The defendants contend, that, even if the pledgee was legally entitled to have the stock transferred, he should have presented certificates which he had completed by filling in the blank assignments with his own name, and, not having done so, they were not required to supply the omission, especially where the validity of the pledge was in serious dispute. The interlocutory decree of December 17, 1921, from which neither party appealed, ordered a transfer, and the issuance of new certificates forthwith by the defendants, “upon presentation to them or either of them of the certificates of stock referred to in the bill of complaint bearing the name ‘Josephine D. Palmer, Executrix of the will of Theodore D. Palmer, deceased, ’ inserted in the blanks provided on said certificates for the name of a transferee . . . This decree, with which the defendants have complied, must be held to have established the plaintiff’s right to a transfer if at that time the certificates were presented in the form therein prescribed. United Drug Co. v. Cordley & Hayes, 239 Mass. 334, 337. It recites that “the only question affecting the merits to be heard, determined or foreclosed at this time by the court is the question whether the plaintiff is now entitled to a decree directing the defendants to transfer the shares of stock referred to in the bill of complaint to the plaintiff.”

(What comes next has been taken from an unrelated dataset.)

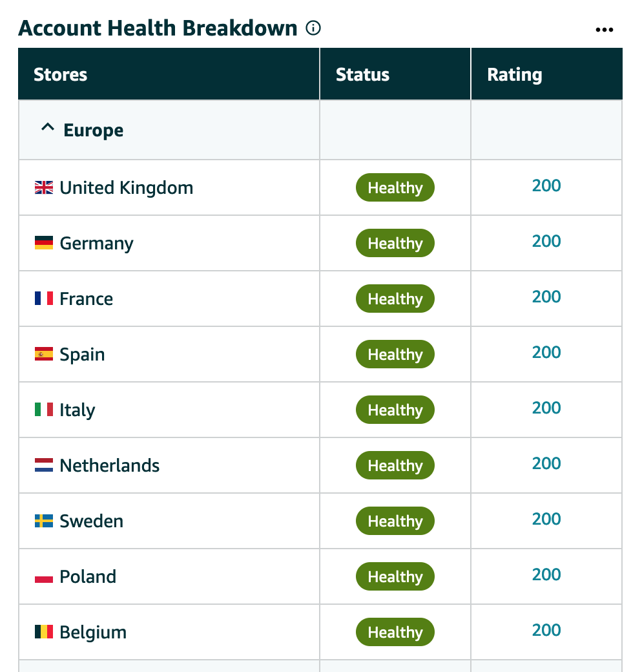Open the three-dot more options menu
The width and height of the screenshot is (642, 672).
tap(605, 30)
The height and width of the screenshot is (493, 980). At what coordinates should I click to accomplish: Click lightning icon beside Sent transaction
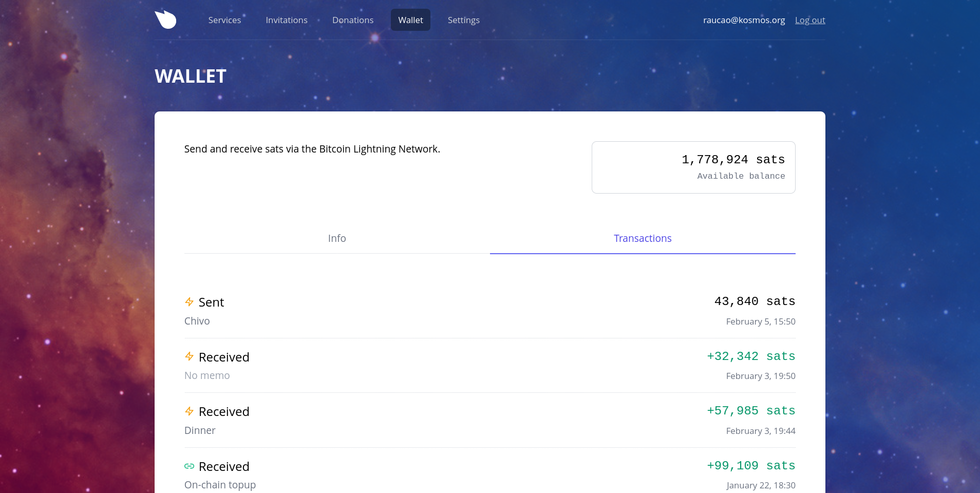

The case was then referred to a master to hear the parties and their evidence “as to whether the defendants or either of them are liable to the plaintiff in damages by reason of their failure to transfer the shares of stock . . . prior to December 17, 1921, and as to the sum or sums, if any, in which they or either of them are so liable.” The remaining questions therefore, are, whether the plaintiff, as she contends, is entitled to recover damages against the defendants either jointly, or severally.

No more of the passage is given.